Kabar duka itu datang dari Vatikan. Dunia sejenak terdiam dalam keheningan yang syahdu. Paus Fransiskus, Pemimpin Gereja Katolik Dunia yang dikenal karena kelembutan hati dan keberaniannya menjembatani keberagaman, telah berpulang ke pangkuan Ilahi. Dan dari tanah nusantara, Keluarga Besar Gerakan Pemuda Ansor turut menundukkan kepala, mengirimkan doa, dan menyampaikan belasungkawa sedalam-dalamnya atas wafatnya pemimpin yang menjadi sahabat kemanusiaan sejati.
Dalam suasana duka ini, tidak hanya umat Katolik yang merasakan kehilangan. Dunia Islam---terutama mereka yang selama ini berada di barisan moderat---juga kehilangan seorang mitra dialog, seorang pemimpin spiritual yang menolak untuk tinggal dalam menara gading dogma, dan memilih berjalan kaki menembus batas-batas keyakinan demi satu nilai universal: kasih.
Paus Fransiskus bukan sekadar pemimpin Gereja. Ia adalah simbol keberanian moral. Dalam banyak kesempatan, beliau menunjukkan bahwa keberagamaan sejati tidak bisa dipisahkan dari kepedulian sosial dan kemanusiaan. Ia tidak ragu mencium kaki para migran Muslim, berbicara untuk Palestina, dan bersuara keras menolak perang serta kekerasan atas nama apa pun.
Kedekatannya dengan GP Ansor menjadi salah satu jejak sejarah yang layak dikenang. Paus dan Ansor mungkin berasal dari dua dunia yang tampak berbeda secara lahiriah---satu memimpin Gereja Katolik dari Vatikan, yang lain tumbuh dari pesantren-pesantren di tanah Jawa. Namun, keduanya bertemu dalam satu semangat: menjaga kemanusiaan, merawat perdamaian.
Dalam beberapa kali forum antaragama, GP Ansor pernah hadir bersama pemuka agama dunia dan menyambut hangat ajakan Paus untuk memperkuat dialog antarumat beragama. Tidak ada kecurigaan, tidak ada rasa saling menghakimi---hanya tekad yang sama untuk menjadikan agama sebagai jalan keluar dari kekerasan dan konflik.
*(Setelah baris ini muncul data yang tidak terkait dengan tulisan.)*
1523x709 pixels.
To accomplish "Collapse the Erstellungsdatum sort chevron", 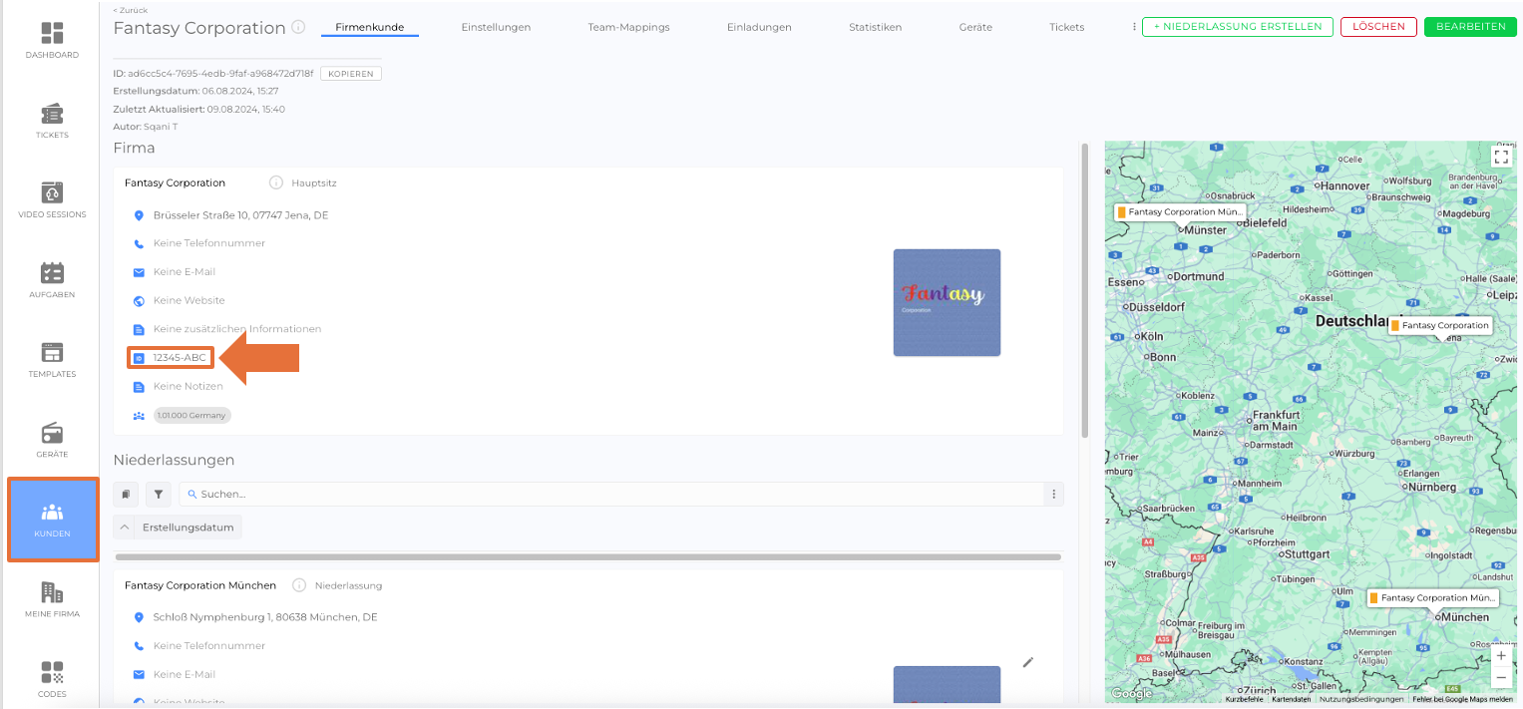I will point(125,527).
Paus Fransiskus mengajarkan pada kita bahwa kasih itu tidak eksklusif. Ia milik semua. Ia menginspirasi kita bahwa menjadi pemeluk agama yang taat tidak harus berarti membenci yang berbeda. Justru sebaliknya, kesalehan yang sejati diuji di jalan keberagaman. Dan itu pula yang menjadi semangat perjuangan GP Ansor: menjaga rumah besar Indonesia dengan nilai-nilai Islam yang ramah, bukan marah.
Wafatnya Paus Fransiskus meninggalkan duka, tapi juga warisan yang tak ternilai. Warisan itu bukan berupa gedung atau dokumen-dokumen teologis semata. Warisannya adalah teladan hidup---tentang bagaimana menjadi pemimpin yang rendah hati, tentang bagaimana mencintai mereka yang tersingkirkan, tentang bagaimana berbicara lantang untuk keadilan, meski di tengah arus yang menolak.
Dalam duka ini, GP Ansor mengajak seluruh elemen bangsa untuk merenungkan kembali makna keberagamaan kita. Apakah kita sudah cukup lembut dalam beragama? Apakah kita sudah menjadikan kasih sebagai landasan dalam bersikap? Ataukah kita masih terjebak dalam tembok-tembok sempit eksklusivisme yang mudah tersulut amarah?
Semoga nilai-nilai luhur dan teladan kasih Paus Fransiskus tidak berhenti pada upacara pemakaman. Semoga ia hidup terus dalam setiap pikiran dan tindakan umat manusia---di masjid, di gereja, di wihara, di pura, bahkan di ruang-ruang kelas dan meja-meja rapat. Agar dunia yang sedang ringkih oleh konflik ini bisa menemukan kembali harapannya.
Dari Indonesia, dari pesantren-pesantren kecil hingga forum-forum global, kami---Keluarga Besar Gerakan Pemuda Ansor---berdoa agar arwah Paus Fransiskus diterima di sisi Tuhan dengan sebaik-baiknya penerimaan. Ia telah menjalankan tugasnya sebagai jembatan kasih di dunia ini. Kini, tugas kita untuk melanjutkan misinya: membangun dunia yang lebih damai, adil, dan manusiawi.